O dever de imparcialidade dos agentes públicos

Por Hamilton Dias de Souza

Sanha fiscal tem levado muitas vezes à lavratura de autos de infração contrários à jurisprudência do CARF em matéria federal

O Estado Democrático de Direito (art. 1º da CF/88) caracteriza-se pela independência das funções legislativa, executiva e judicial (art. 2º da CF/88), garantia dos direitos fundamentais (art. 5º da CF/88) e submissão do Estado ao império da lei. A exigência de legalidade é a que mais de perto respeita ao Direito Administrativo. Com efeito, o art. 37 da Constituição Federal é elemento nuclear e estabelece os princípios que devam ser observados pela Administração Pública, dentre outros, a impessoalidade e moralidade.

O princípio da legalidade administrativa é o que caracteriza o Estado de Direito. A Administração Pública é escrava da lei. Nada pode ser feito por agentes públicos a não ser em virtude de lei. Disso resulta que todo ato administrativo está adstrito a uma norma legal que dá sustentação a determinadas ações para os fins nela designados.

Afere-se a legalidade por vários ângulos, dentre os quais o da finalidade. Quando o escopo legal não é observado não se respeita o próprio espírito da lei, o seu conteúdo. Dito de outra forma, viola-se a própria lei.
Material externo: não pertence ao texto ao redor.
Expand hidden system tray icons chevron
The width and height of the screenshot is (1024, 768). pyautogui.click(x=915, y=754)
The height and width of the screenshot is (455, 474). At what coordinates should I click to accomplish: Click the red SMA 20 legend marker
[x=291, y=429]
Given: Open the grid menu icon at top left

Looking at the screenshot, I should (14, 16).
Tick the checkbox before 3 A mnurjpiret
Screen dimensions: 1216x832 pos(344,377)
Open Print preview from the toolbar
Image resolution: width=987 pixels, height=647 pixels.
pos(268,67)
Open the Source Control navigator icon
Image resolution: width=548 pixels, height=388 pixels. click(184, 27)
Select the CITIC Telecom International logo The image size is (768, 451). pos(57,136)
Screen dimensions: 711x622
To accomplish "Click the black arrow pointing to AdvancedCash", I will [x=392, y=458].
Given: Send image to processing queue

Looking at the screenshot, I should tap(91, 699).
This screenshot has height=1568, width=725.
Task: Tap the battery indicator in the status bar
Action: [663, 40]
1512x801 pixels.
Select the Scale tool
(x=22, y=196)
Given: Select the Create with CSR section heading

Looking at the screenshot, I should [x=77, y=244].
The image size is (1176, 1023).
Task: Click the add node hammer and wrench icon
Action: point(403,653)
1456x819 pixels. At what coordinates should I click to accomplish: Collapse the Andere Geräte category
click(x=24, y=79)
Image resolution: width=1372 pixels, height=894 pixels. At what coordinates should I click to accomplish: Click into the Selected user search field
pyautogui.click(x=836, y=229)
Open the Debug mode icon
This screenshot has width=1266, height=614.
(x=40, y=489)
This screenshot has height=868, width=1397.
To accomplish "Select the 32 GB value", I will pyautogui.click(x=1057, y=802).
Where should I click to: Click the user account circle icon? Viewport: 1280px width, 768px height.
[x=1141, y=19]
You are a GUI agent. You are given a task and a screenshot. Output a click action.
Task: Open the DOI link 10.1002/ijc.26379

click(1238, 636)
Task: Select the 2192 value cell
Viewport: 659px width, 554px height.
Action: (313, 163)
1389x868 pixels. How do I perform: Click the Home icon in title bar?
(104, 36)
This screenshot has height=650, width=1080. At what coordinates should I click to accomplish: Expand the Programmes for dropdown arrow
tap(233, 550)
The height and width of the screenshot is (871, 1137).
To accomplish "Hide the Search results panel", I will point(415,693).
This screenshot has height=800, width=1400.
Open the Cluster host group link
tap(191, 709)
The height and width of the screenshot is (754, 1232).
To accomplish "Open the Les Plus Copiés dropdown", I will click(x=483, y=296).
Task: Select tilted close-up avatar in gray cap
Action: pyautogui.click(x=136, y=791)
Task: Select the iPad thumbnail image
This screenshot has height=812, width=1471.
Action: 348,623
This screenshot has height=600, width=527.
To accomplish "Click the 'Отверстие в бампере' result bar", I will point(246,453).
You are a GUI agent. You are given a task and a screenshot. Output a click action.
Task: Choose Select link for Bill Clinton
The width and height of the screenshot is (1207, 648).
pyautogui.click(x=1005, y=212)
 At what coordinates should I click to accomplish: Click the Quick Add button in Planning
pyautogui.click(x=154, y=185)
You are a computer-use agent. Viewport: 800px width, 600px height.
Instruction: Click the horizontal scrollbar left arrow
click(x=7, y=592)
Assim, quando a autoridade administrativa usa seu poder para finalidades diversas das perseguidas por aquela, ocorre desvio de finalidade.[1]

Depreende-se desse contexto que, se houver parcialidade, ainda que a bem de supostos interesses governamentais episódicos, como necessidades prementes de incrementar a receita pública, haverá desvio de finalidade e, portanto, ilegalidade[2]. Para que a lei seja observada, o agente deve interpretá-la com isenção. Extrapolar esse limite importa em desvio de finalidade ou até, em determinados casos, em “abuso de autoridade”[3].

É por essa razão que o auditor fiscal deverá agir sem levar em conta quaisquer outros interesses, que não o cumprimento fiel da lei, independentemente de eventuais objetivos arrecadatórios. O que se está a afirmar é que a imparcialidade é decorrência lógica e necessária da legalidade. Se essa não se verificar haverá desvirtuamento do espírito da lei, pois quem desatende o seu fim desatende-a ela própria. Por isso, quem a interpreta com parcialidade necessariamente a desatende.

O princípio da impessoalidade, por sua vez, tem por pressuposto o da legalidade, na medida em que o agente está impedido de buscar qualquer outro objetivo que não seja o atingimento da finalidade pública expressa na lei. Disso resulta a vedação da prática de ato administrativo pautado em interesse individual. É dizer, o ato deve estar desvinculado de fatores subjetivos, como simpatias, antipatias, ideologias políticas, preconceitos ou quaisquer outros. Em suma, deve prevalecer a neutralidade dos agentes na busca pela concretização do interesse público expresso na lei.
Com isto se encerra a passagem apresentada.